Normally, I'd protest, but I think he's old enough to make his own mistakes. The burned hand teaches best, I always say (yes, my hands are covered in burns, what's it to you?). So, having agreed to sacrifice my principles (again), my big question was "Who sells a decent PC laptop these days?"

I asked around on Twitter and did some research on my own and found there wasn't really a good answer. Razer makes some nice gaming laptops that match Apple's hardware quality, but new units start at $2,200. I wanted a quality product, but my son spilled a glass of juice on a keyboard once. That's a little rich for the juice-spilling demographic.

The next best option seems to be Lenovo. Lenovo has been rising steadily up the sales charts (via Daring Fireball) and is widely regarded as one of the more successful players.

The purchase experience
Which is maybe more impressive when you see how convoluted its product lineup is. Where Razer has all of two current models, Lenovo has 20. Pay a visit to its web store and try to figure out which laptop is the right one for you.

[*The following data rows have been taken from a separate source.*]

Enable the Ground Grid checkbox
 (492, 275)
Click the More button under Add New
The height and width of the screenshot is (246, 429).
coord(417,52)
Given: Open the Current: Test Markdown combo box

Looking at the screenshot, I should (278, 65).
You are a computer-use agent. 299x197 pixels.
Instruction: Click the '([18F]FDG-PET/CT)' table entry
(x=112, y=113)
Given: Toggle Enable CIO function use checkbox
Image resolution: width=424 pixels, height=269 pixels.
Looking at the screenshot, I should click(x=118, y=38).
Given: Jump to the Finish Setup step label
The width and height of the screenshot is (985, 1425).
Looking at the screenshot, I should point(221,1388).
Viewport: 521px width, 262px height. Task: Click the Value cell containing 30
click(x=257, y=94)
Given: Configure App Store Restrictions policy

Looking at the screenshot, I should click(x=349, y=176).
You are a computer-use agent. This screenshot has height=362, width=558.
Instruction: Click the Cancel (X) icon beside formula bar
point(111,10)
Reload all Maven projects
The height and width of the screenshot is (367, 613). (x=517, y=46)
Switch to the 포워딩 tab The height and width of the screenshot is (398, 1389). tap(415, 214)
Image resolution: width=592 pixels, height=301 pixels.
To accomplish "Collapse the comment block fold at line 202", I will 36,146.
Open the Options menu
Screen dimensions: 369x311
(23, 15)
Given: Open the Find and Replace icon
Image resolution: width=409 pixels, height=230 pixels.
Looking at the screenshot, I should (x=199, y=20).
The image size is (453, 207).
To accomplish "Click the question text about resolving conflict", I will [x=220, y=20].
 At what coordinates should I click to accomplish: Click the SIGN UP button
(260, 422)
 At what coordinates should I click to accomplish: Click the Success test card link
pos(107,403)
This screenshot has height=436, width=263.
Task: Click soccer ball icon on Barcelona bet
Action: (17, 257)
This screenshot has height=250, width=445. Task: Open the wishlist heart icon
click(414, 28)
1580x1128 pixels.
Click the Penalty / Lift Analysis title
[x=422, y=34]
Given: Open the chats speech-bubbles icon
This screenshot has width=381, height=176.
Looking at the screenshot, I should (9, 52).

Devices are divided into Professional, Entertainment & Gaming, and Student, because students would certainly not be interested in entertainment and/or gaming. The Professional category has eight different lines, each one of which comes in multiple configurations. The ThinkPad E line is described as "Stylish & Affordable Productivity" while the ThinkPad L is "Affordable, All-Purpose Productivity" (style is clearly at odds with all-purpose productivity). Some categories allow a touch-screen option, some don't. Some have hinges that turn around, some don't.